The Supreme Court of California, in the recent case Fuentes v. Empire Nissan, Inc. (Fuentes), held that small blurry print in an arbitration agreement was not enough to support a valid claim of unconscionability under California law. In Fuentes, an employee applicant signed the company’s arbitration agreement even though the font size was tiny, blurry and the document contained complex, jargon-heavy language. After a termination following a medical leave of absence, the employee sued and opposed the employer’s motion to compel arbitration by claiming the signed agreement was unconscionable.
To establish that a contract is unenforceable because it is unconscionable, the party opposing enforcement must show unfairness both in the procedure by which the contract was formed and the substance of its terms. In reviewing the Fuentes case, the Court found that a contract’s format, such as illegibility, is generally irrelevant to substantive unconscionability, which concerns the fairness of the contract’s terms.

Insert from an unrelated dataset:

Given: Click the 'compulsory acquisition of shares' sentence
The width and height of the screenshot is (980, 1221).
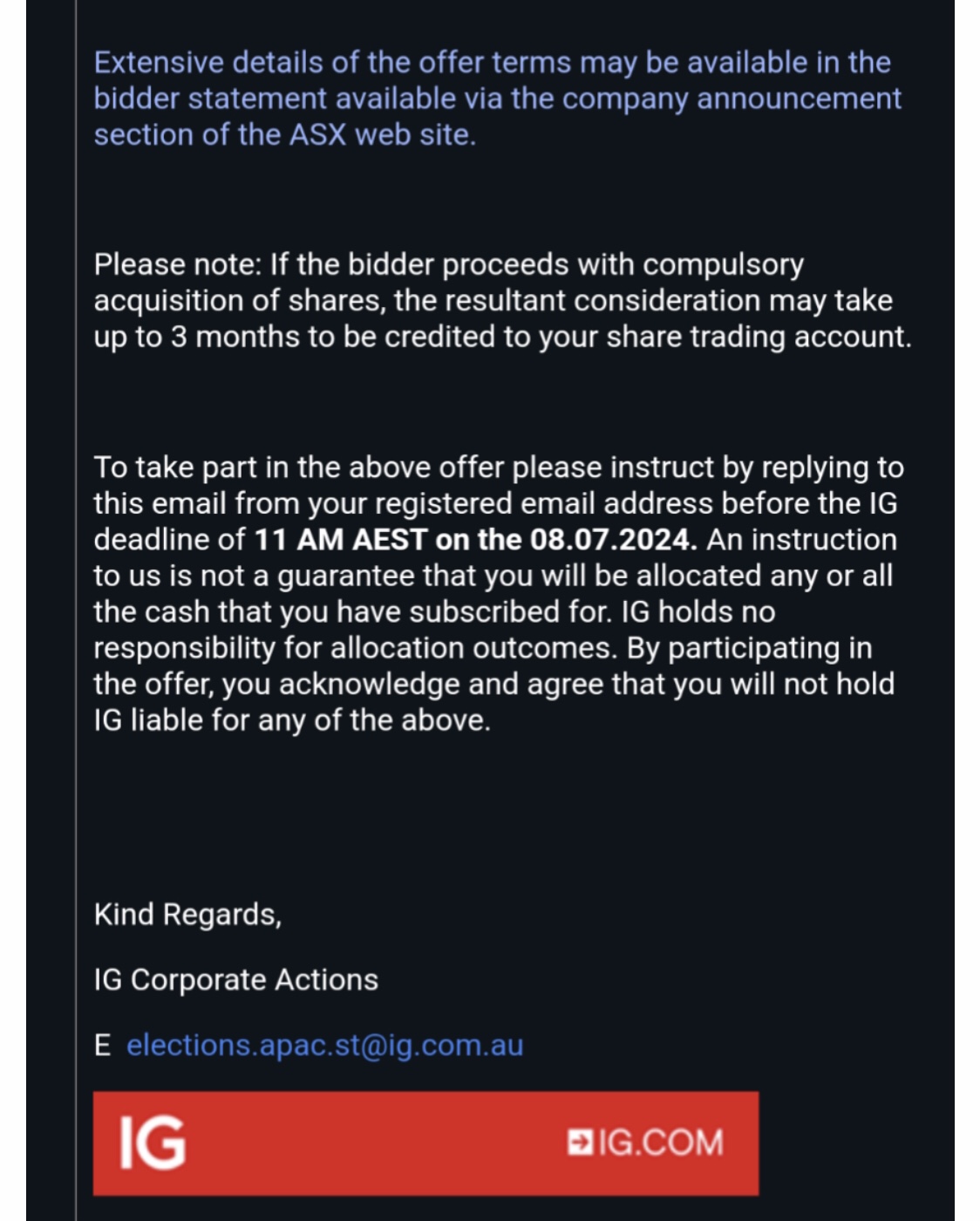Looking at the screenshot, I should click(x=449, y=283).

However, the Court did clarify that courts must more closely scrutinize the terms of contracts that are difficult to read for unfairness or one-sidedness when there is high procedural unconscionability. It also found the Court of Appeal improperly relied on a pro‑arbitration presumption and cut off consideration of unresolved factual issues about contract formation. The Supreme Court reversed and remanded for further proceedings.
Given the Court’s holding, employers should consider the following best practices when drafting and implementing arbitration agreements:
- Ensure substantively fair arbitration terms. Courts focus on whether the terms are balanced – not formatting alone – but will scrutinize fairness more closely when agreements are imposed through standardized hiring processes.
- Reduce procedural unconscionability during hiring. Seasonal and high-volume onboarding increases risk; allowing time to review and clearly presenting arbitration agreements helps demonstrate fairness.
- Use clear, readable agreements for a diverse workforce. Small or blurry print alone is not fatal, but difficult to read agreements invite closer judicial review – especially where workers have varying language proficiencies.
- Assume Close Judicial Review. Draft arbitration agreements conservatively, with the expectation that a court may review them line by line. Provisions that appear even modestly one-sided may be vulnerable when applied to agricultural employment relationships.